Affects Version/s: 1.2.1, 2.0.0, 3.1.2
Fix Version/s: None
Any Hive JDBC client that uses other SQL clients besides Hive, or any other kind of JDBC driver (e.g. connection pooling). This can only happen if the other driver writes values to DriverManager.setLoginTimeout(). HikariCP is one suspect, there are probably others as well.
There are a few somewhat sketchy things happening in Hive/Thrift code in the JDBC client that result in intermittent "read timed out" (and subsequently "out of sequence") errors when other JDBC drivers are active in the same client JVM that set DriverManager.loginTimeout.
- The login timeout used to initialize a HiveConnection is populated from DriverManager.loginTimeout in the core Java JDBC library. This sounds like a nice, orthodox place to get a login timeout from, but it's fundamentally problematic and really shouldn't be used. The reason is that it's a global singleton value, and any JDBC Driver (or any other piece of code for that matter) can write to it at will (and is implicitly invited to). The Hive JDBC stack itself writes values to this global setting in a couple of places seemingly unrelated to the client connection setup.
- The read timeout for Thrift socket-level reads is actually populated from this login timeout (a.k.a. "connect timeout") setting. (See Thrift's TSocket(String host, int port, int timeout) and its callers in HiveAuthFactory. Also note the numerous code comments that speak of setting SO_TIMEOUT (the socket read timeout) while the actual code references a variable called loginTimeout.) Socket reads can occur thousands of times in an application that does lots of Hive queries, and their individual workloads are each individually less predictable than simply getting a connection, which typically happens at most a few times.

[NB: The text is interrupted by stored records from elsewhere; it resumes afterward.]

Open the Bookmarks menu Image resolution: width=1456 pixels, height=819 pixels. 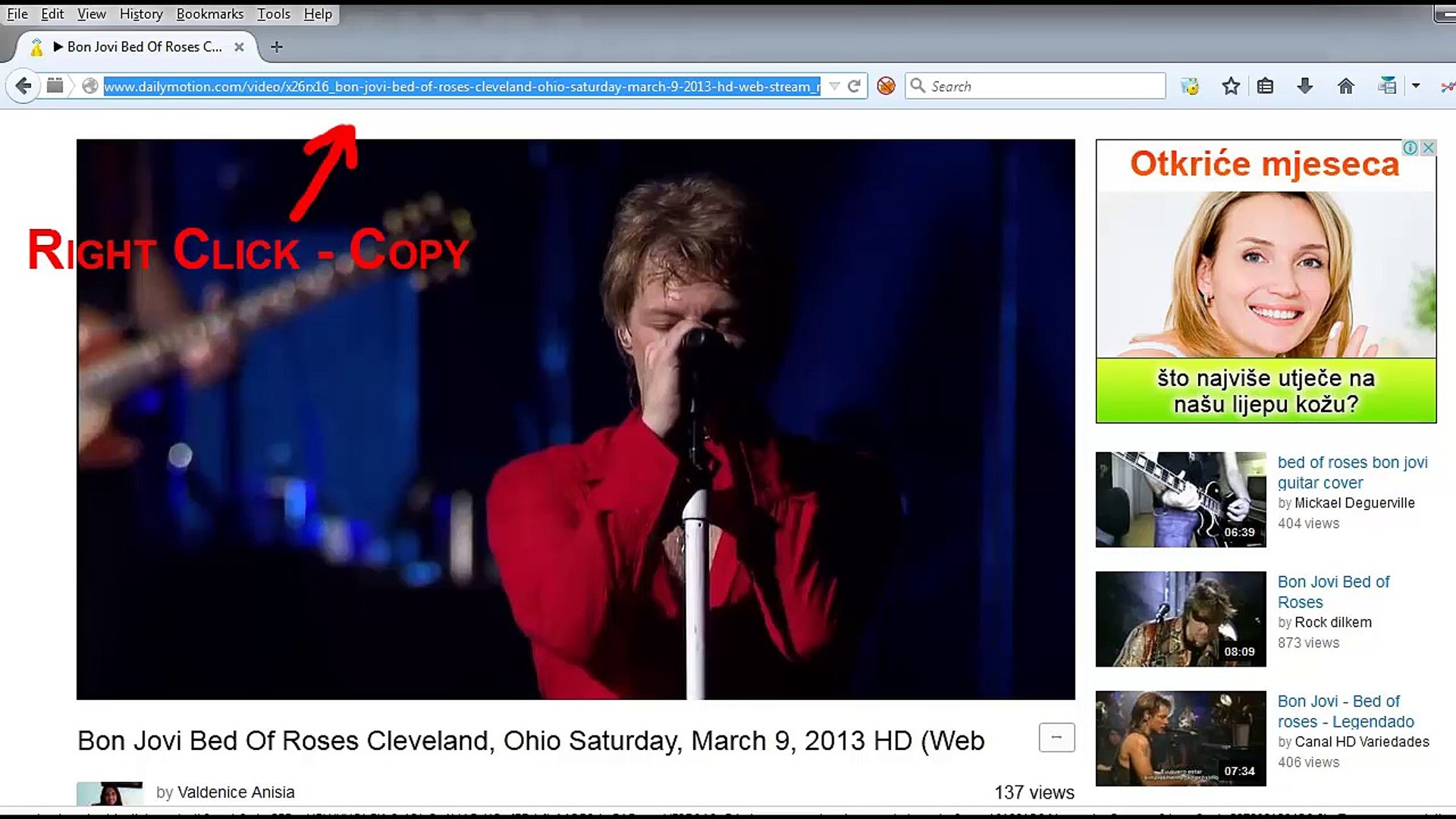pyautogui.click(x=209, y=14)
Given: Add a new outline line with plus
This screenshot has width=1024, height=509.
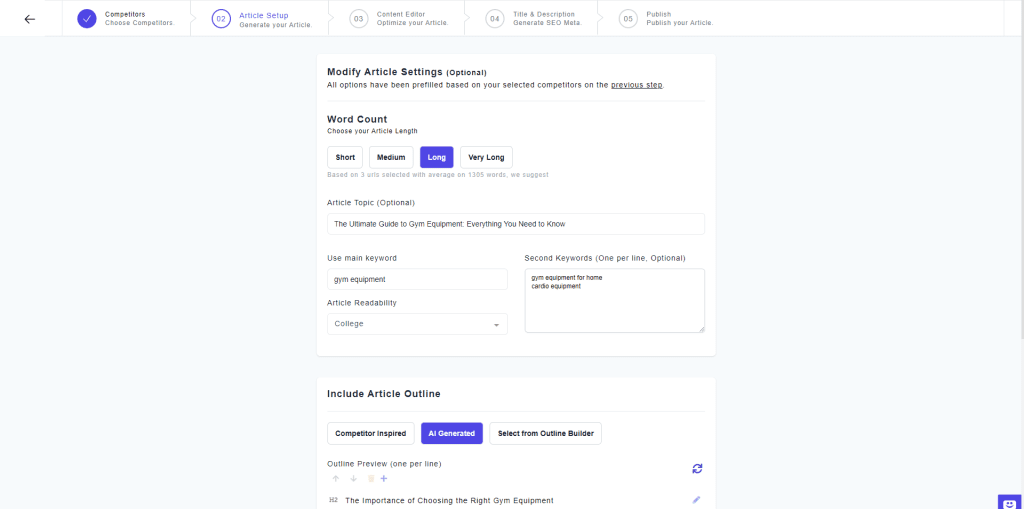Looking at the screenshot, I should click(384, 479).

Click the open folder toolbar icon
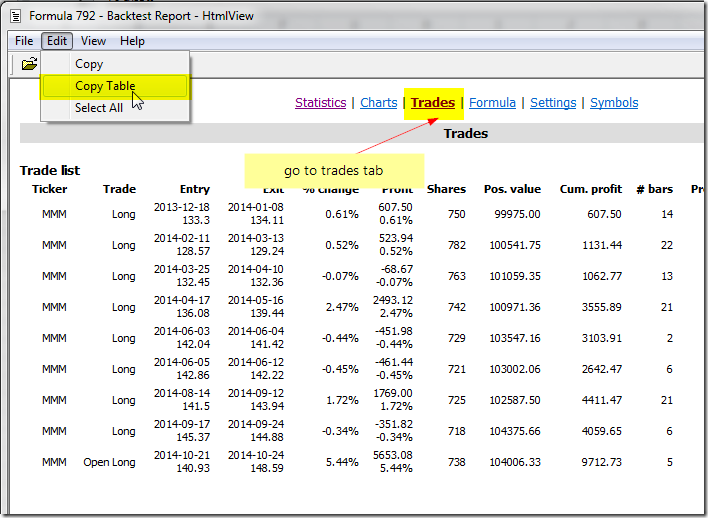coord(29,64)
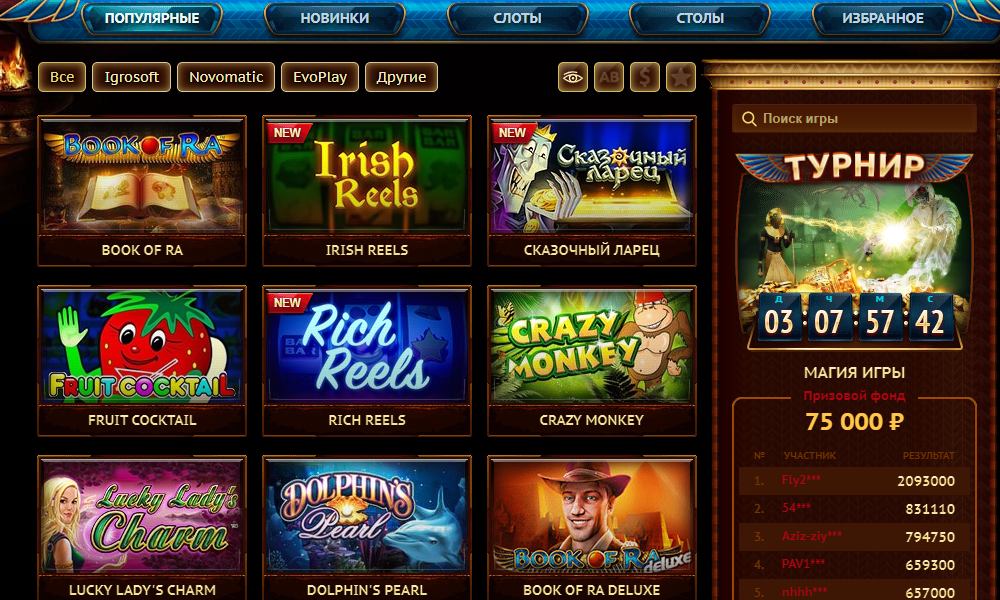Filter games by Novomatic provider
The image size is (1000, 600).
pos(226,77)
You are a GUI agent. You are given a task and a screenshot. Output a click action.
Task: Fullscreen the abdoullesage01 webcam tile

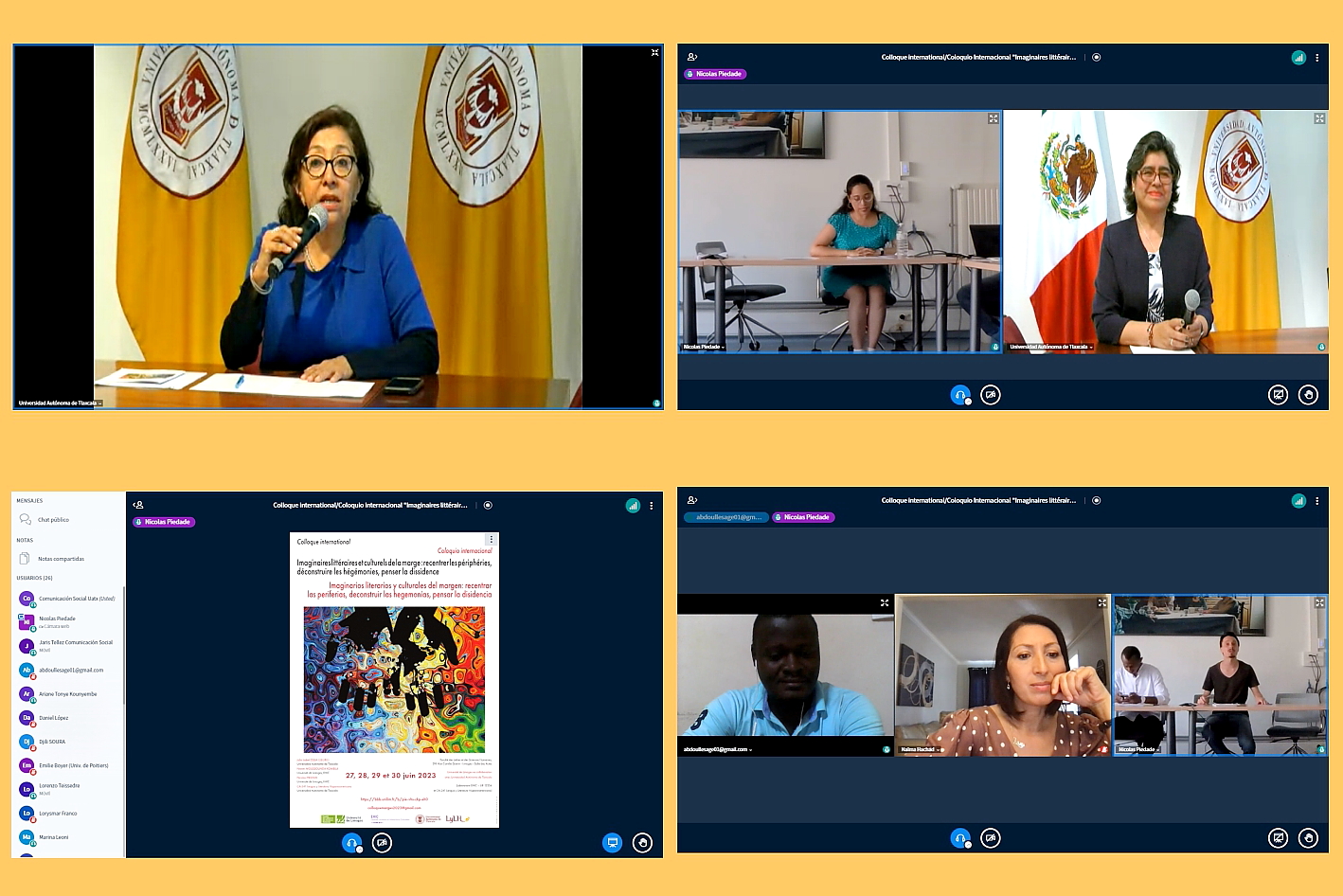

So you have a huge probability that a login timeout setting, which seems to usually receive a reasonable value of 30 seconds if constrained at all, will occasionally (way too often) be inadequate for a socket read.
- There seems to be no option to set this login timeout (or the actual read timeout) explicitly as an externalized override setting (but see HIVE-12371).
Summary: DriverManager.loginTimeout can be innocently set by any JDBC driver present in the JVM, you can't override it, and it's misused by Hive as a socket read timeout. There's no way to prevent intermittent read timeouts in this scenario unless you're lucky enough to find the JDBC driver and reconfigure its timeout setting to something workable for Hive socket reads.
An easy, crude patch:
modify the first line of HiveConnection.setupLoginTimeout() from:
long timeOut = TimeUnit.SECONDS.toMillis(DriverManager.getLoginTimeout());
long timeOut = TimeUnit.SECONDS.toMillis(0);
This is of course not a robust fix, as server issues during socket reads can result in a hung client thread. Some other hardcoded value might be more advisable, as long as it's long enough to prevent spurious read timeouts.
The right approach is to prioritize HIVE-12371 (proposed socket timeout override setting that doesn't depend on DriverManager.loginTimeout) and implement it in all possible versions.